英国の店舗労働者に国際連帯を

英国のUNI加盟組織USDAW(店舗流通関連労組)が11月16~22日に「全国店舗労働者尊重週間」を実施するにあたり、世界中のUNI加盟組織が支持を表明した。

USDAWは2002年以来、「恐怖からの解放」キャンペーンの一環として、毎年このイベントを実施してきた。だが、同労組の調査で、パンデミック中の小売労働者に対する暴言や脅迫、暴力が倍増したことが明らかになった今年、尊重週間はいっそう重要な意味を持つことになった。

BBCラジオに出演したUSDAW組合員でもあるクレア店長は、「つばを吐いてコロナに感染させるぞと脅されたり、押し倒されることも日常茶飯事」だと語る。店員は、パンデミック当初の買い占めに走る人や、列に並びたくない人からの攻撃の対象となってしまった。そして、社会的距離の徹底は、客や店員の安全のためであるにもかかわらず、「店員は、それをお願いしたために、お客様から罵声を浴びるのです。」

小売労働者に対する暴力は世界的な問題となっており、カナダ、日本、トルコ、オーストラリア等20以上のUNI加盟組織がソーシャルメディア上で英国の店員に連帯を示した。

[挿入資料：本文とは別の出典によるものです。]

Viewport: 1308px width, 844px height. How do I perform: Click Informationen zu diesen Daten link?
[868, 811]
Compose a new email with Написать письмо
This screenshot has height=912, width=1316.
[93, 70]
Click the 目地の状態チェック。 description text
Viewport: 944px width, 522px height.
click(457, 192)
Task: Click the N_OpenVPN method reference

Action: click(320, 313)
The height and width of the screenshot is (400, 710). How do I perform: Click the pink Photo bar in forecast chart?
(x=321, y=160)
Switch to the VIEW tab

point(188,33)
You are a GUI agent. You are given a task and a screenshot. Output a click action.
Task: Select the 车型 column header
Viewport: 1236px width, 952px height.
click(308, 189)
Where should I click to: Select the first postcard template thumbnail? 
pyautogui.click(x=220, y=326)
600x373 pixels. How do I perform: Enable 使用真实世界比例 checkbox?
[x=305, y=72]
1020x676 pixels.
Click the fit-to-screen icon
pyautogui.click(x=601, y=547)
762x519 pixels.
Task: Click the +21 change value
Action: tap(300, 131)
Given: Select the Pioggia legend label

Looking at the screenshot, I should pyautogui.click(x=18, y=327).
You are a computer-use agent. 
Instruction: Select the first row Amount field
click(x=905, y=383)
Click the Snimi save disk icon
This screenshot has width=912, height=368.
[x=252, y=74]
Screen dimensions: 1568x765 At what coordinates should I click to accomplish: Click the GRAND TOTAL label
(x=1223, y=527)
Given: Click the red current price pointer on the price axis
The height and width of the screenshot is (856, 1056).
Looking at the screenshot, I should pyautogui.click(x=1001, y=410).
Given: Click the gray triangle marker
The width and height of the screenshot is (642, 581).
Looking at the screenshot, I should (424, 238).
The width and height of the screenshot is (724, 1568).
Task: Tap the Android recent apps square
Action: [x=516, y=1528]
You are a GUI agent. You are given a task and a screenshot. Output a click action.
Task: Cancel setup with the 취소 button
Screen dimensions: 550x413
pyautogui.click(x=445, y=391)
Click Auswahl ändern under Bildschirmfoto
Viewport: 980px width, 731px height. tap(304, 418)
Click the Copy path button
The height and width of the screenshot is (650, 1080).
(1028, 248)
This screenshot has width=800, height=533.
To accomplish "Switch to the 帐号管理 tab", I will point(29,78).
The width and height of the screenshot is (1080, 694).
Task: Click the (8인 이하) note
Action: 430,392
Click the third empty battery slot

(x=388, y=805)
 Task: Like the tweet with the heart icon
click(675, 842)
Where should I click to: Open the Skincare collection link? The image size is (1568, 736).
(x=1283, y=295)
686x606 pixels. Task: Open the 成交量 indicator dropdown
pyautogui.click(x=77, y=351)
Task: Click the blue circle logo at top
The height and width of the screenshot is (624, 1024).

オーストラリアや日本では、店員に暴行を加えた者に罰金を科す法律がある。USDAWは小売労働者への暴力を特定犯罪とする新たな法律を議会に求める請願を開始した。

クリスティ・ホフマンUNI書記長は語気を強めて次のように述べた。「小売労働者は、自分や家族へのリスクを抱えながら、パンデミック中も食料や必需品を提供し続けるために、格別の努力をしてきた。そのエッセンシャルワーカーに敬意を持って接してほしいというのは、無理なお願いなのか?客の酷い行動を止めさせるには、より厳しい法律の施行を徹底しなければならない。パンデミックであろうとなかろうと、店員がこの種の暴言・暴力に曝されることは、断じて容認できない。」